In Rabat, we spent days obtaining permits for travel into the interior. There was a low-key war in the Western Sahara, there had been trouble on the border with Algeria, and government representatives, obstructive at the best of times, were thoroughly uncooperative. Duncan left me in our hotel or at the Café Maure while he hunted down his papers and stamps at this ministry or that. It cost him a good deal in patience and much more in money spent on bribes, but he was good-humoured about it.
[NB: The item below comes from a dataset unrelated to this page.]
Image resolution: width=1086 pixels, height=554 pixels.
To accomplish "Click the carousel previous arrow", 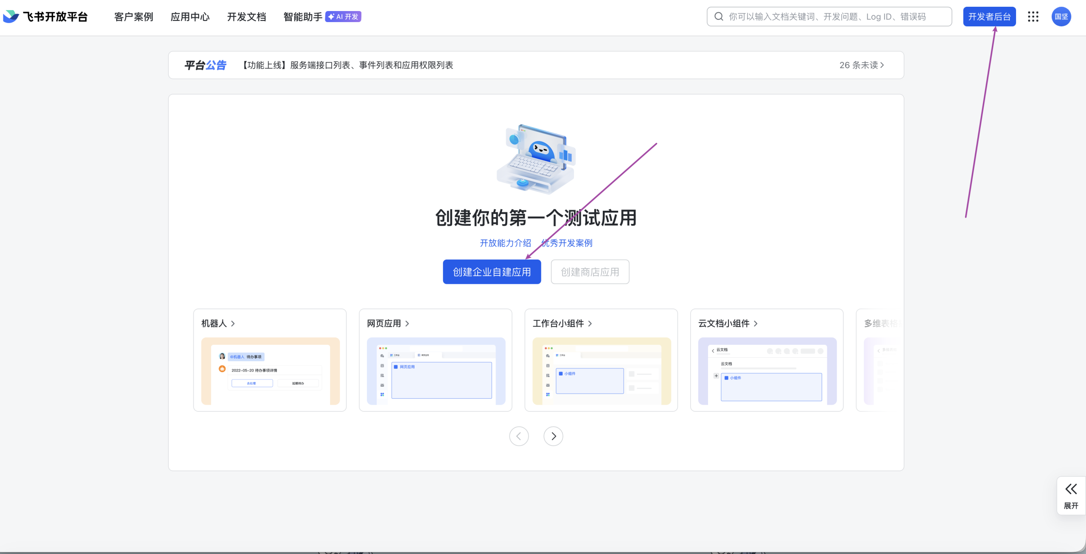I will pyautogui.click(x=519, y=436).
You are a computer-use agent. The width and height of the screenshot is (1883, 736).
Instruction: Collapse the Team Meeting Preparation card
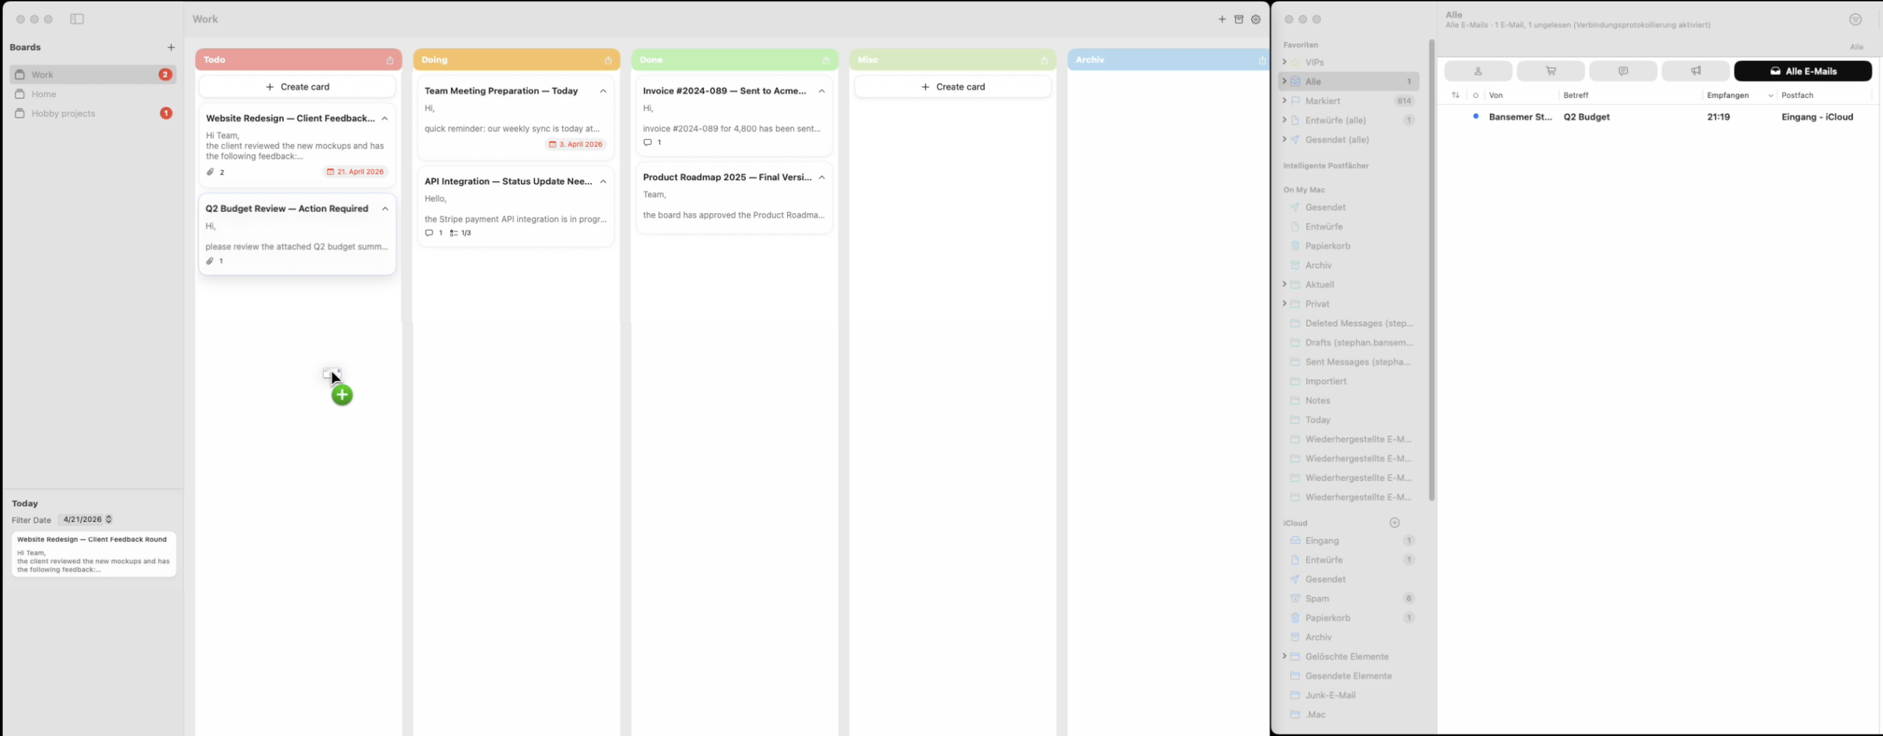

A young man was sent to my room twice a day to practise Moroccan Arabic with me. He had a soft face, like a girl’s, and perpetually sad eyes. His name was Idris. Our time together was mostly spent speaking of the simplest things, using the few words I knew or could guess at from the classical. But once or twice he broke into his clumsy student’s English and spoke to me of himself and the numerous sadnesses of his life. I think he expected me to sleep with him, but I shied away from that, as I had always done.

I felt lonely most of the time. The sunlight on the river facing the café was blinding during the long hot days. At night, when it was cool, Duncan and I would sit in a small courtyard scented with bougainvillaea, and read crabbed Arabic texts by the light of an oil lamp. When we finished, the moon would be high above our heads, almost lost among the branches of tall plane trees, and there would be silence everywhere, and stars across the night sky.

We moved to Tangier, to a small house in the rue Ben Raisouli, near the Petit Socco. The house belonged to Roger Villiers, an old friend of Duncan’s and a long-established inhabitant of the city. An Englishman, he had moved to Tangier in the thirties and had known it in the heyday of the international set. He had introduced Paul Bowles to selected groups of Moroccan writers, had smoked kif with William Burroughs, and had even enjoyed a brief affair with Barbara Hutton, the Woolworth heiress.